Depois disso, para evitar qualquer outro acidente, ainda permaneceu isolada por mais 24 horas no quintal da administração do parque, juntamente com a inseparável irmã. Mesmo sabendo do "acidente", a Liane não se importou em receber uma de suas adotadas costurada: os pontos só poderiam ser removidos depois de 10 dias.

Viajando até a casa nova, 10 de Abril de 2011.

Finalmente, na noite do sábado, dia 09 de Abril, Nina e Carolina deixaram o parque para sempre. No domingo, 10 de Abril de 2011, enfeitadas e de banho tomado, rumaram conosco, numa viagem de cerca de uma hora, até Atibaia, SP.

Primeiro contato com a Liane.

No sítio, numa tarde chuvosa, foram recebidas pela Liane e sua numerosa família. Conheceram também o destrambelhado labrador Astor, com quem passaram a dividir o quintal.

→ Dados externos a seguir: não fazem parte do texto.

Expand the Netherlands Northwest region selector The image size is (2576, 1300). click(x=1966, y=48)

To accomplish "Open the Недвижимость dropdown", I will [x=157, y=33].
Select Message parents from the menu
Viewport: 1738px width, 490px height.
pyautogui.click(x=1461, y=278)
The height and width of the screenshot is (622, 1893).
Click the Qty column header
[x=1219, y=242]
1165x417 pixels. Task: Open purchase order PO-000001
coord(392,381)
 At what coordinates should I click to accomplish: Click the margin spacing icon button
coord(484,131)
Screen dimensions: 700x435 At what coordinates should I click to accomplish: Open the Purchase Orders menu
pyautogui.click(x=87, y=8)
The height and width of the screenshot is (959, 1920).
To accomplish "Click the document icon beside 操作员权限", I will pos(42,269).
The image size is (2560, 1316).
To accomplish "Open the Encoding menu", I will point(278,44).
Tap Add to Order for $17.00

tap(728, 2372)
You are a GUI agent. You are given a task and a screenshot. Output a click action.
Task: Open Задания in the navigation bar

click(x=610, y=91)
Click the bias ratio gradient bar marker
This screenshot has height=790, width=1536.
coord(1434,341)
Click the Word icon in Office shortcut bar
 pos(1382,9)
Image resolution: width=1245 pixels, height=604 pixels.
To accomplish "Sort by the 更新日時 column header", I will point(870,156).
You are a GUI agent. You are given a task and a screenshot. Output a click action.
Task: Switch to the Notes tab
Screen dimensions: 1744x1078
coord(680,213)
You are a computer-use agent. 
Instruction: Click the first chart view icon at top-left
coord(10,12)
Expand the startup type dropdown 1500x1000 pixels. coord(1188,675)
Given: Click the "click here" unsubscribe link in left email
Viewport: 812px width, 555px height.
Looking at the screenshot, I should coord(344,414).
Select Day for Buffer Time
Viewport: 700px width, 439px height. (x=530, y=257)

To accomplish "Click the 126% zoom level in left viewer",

Diferente dos filhotinhos, que passam pouco tempo pelas nossas vidas, quando cães do parque são adotados, é muito marcante. Convivemos muito tempo com eles e quando vão embora, há um misto de alegria e tristeza.

É grande a alegria por saber que elas terão a proteção de um lar: tirar os cães do parque é o objetivo original do nosso trabalho. Mas - é inevitável - sentimos saudade das amorosas e divertidas irmãs.

Nina e Carolina não moram mais no parque: chegaram juntas, saíram juntas. E, juntas, vão viver muitos anos, até se esquecerem que um dia foram abandonadas.